Write out, word for word, the stretch of the items below from their start through the line that contains "tap(550, 296)".
--- DATA FOR THIS EXERCISE ---
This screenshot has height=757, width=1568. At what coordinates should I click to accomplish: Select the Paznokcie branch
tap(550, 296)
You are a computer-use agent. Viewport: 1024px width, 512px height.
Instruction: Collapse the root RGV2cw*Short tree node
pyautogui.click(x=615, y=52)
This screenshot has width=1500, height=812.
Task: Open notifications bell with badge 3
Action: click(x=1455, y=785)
---
FINAL RESULT.
This screenshot has height=757, width=1568. At what coordinates should I click to accomplish: Select the Paznokcie branch
tap(550, 296)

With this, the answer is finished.